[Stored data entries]

....................

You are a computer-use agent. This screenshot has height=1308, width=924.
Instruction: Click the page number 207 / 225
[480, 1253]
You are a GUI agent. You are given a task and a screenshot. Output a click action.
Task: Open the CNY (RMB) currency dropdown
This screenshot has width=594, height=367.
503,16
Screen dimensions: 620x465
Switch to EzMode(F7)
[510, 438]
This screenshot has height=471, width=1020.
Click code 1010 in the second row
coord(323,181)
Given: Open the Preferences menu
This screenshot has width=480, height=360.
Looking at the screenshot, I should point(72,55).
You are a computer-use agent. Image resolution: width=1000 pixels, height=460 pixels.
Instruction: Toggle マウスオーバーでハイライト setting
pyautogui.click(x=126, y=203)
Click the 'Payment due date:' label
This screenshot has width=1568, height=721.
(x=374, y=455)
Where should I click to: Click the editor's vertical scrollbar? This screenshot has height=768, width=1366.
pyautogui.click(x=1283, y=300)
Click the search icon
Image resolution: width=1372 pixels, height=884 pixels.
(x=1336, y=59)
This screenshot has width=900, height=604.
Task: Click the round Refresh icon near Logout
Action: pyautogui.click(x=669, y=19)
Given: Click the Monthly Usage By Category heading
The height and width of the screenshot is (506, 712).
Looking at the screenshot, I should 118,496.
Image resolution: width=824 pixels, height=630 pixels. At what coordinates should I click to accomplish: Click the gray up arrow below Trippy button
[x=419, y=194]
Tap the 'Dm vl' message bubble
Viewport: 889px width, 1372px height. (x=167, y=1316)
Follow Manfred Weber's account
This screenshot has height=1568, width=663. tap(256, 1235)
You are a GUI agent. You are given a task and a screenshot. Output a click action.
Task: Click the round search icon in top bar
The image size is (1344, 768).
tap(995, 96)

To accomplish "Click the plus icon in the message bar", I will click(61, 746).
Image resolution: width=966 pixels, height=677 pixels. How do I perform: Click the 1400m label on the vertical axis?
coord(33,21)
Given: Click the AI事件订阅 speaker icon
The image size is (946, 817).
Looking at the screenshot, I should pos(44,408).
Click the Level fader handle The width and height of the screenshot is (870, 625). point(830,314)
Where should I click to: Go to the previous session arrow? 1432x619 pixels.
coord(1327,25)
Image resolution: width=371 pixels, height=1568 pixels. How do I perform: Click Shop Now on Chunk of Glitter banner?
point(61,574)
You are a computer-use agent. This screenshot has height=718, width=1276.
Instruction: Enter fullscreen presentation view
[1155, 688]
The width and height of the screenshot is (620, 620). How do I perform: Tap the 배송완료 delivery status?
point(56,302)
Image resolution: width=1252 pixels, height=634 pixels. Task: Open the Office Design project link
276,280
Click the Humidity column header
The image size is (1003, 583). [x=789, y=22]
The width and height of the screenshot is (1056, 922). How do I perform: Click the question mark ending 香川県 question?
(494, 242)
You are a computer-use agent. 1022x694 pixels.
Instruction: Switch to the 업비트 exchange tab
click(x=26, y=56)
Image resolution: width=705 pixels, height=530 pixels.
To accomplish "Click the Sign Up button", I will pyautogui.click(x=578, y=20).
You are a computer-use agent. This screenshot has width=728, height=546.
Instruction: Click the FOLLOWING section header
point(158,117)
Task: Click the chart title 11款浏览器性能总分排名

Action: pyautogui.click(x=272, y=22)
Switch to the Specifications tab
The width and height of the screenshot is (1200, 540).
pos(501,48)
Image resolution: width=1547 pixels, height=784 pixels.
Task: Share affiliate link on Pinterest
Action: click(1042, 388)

....................

→ **Exercise**
Every entry above must appear again in the reply, exactly as it stands.

→ **Answer area**
You are a computer-use agent. This screenshot has height=1308, width=924.
Instruction: Click the page number 207 / 225
[480, 1253]
You are a GUI agent. You are given a task and a screenshot. Output a click action.
Task: Open the CNY (RMB) currency dropdown
This screenshot has width=594, height=367.
503,16
Screen dimensions: 620x465
Switch to EzMode(F7)
[510, 438]
This screenshot has height=471, width=1020.
Click code 1010 in the second row
coord(323,181)
Given: Open the Preferences menu
This screenshot has width=480, height=360.
Looking at the screenshot, I should point(72,55).
You are a computer-use agent. Image resolution: width=1000 pixels, height=460 pixels.
Instruction: Toggle マウスオーバーでハイライト setting
pyautogui.click(x=126, y=203)
Click the 'Payment due date:' label
This screenshot has width=1568, height=721.
(x=374, y=455)
Where should I click to: Click the editor's vertical scrollbar? This screenshot has height=768, width=1366.
pyautogui.click(x=1283, y=300)
Click the search icon
Image resolution: width=1372 pixels, height=884 pixels.
(x=1336, y=59)
This screenshot has width=900, height=604.
Task: Click the round Refresh icon near Logout
Action: pyautogui.click(x=669, y=19)
Given: Click the Monthly Usage By Category heading
The height and width of the screenshot is (506, 712).
Looking at the screenshot, I should 118,496.
Image resolution: width=824 pixels, height=630 pixels. At what coordinates should I click to accomplish: Click the gray up arrow below Trippy button
[x=419, y=194]
Tap the 'Dm vl' message bubble
Viewport: 889px width, 1372px height. (x=167, y=1316)
Follow Manfred Weber's account
This screenshot has height=1568, width=663. tap(256, 1235)
You are a GUI agent. You are given a task and a screenshot. Output a click action.
Task: Click the round search icon in top bar
The image size is (1344, 768).
tap(995, 96)

To accomplish "Click the plus icon in the message bar", I will click(61, 746).
Image resolution: width=966 pixels, height=677 pixels. How do I perform: Click the 1400m label on the vertical axis?
coord(33,21)
Given: Click the AI事件订阅 speaker icon
The image size is (946, 817).
Looking at the screenshot, I should pos(44,408).
Click the Level fader handle The width and height of the screenshot is (870, 625). point(830,314)
Where should I click to: Go to the previous session arrow? 1432x619 pixels.
coord(1327,25)
Image resolution: width=371 pixels, height=1568 pixels. How do I perform: Click Shop Now on Chunk of Glitter banner?
point(61,574)
You are a computer-use agent. This screenshot has height=718, width=1276.
Instruction: Enter fullscreen presentation view
[1155, 688]
The width and height of the screenshot is (620, 620). How do I perform: Tap the 배송완료 delivery status?
point(56,302)
Image resolution: width=1252 pixels, height=634 pixels. Task: Open the Office Design project link
276,280
Click the Humidity column header
The image size is (1003, 583). [x=789, y=22]
The width and height of the screenshot is (1056, 922). How do I perform: Click the question mark ending 香川県 question?
(494, 242)
You are a computer-use agent. 1022x694 pixels.
Instruction: Switch to the 업비트 exchange tab
click(x=26, y=56)
Image resolution: width=705 pixels, height=530 pixels.
To accomplish "Click the Sign Up button", I will pyautogui.click(x=578, y=20).
You are a computer-use agent. This screenshot has width=728, height=546.
Instruction: Click the FOLLOWING section header
point(158,117)
Task: Click the chart title 11款浏览器性能总分排名

Action: pyautogui.click(x=272, y=22)
Switch to the Specifications tab
The width and height of the screenshot is (1200, 540).
pos(501,48)
Image resolution: width=1547 pixels, height=784 pixels.
Task: Share affiliate link on Pinterest
Action: click(1042, 388)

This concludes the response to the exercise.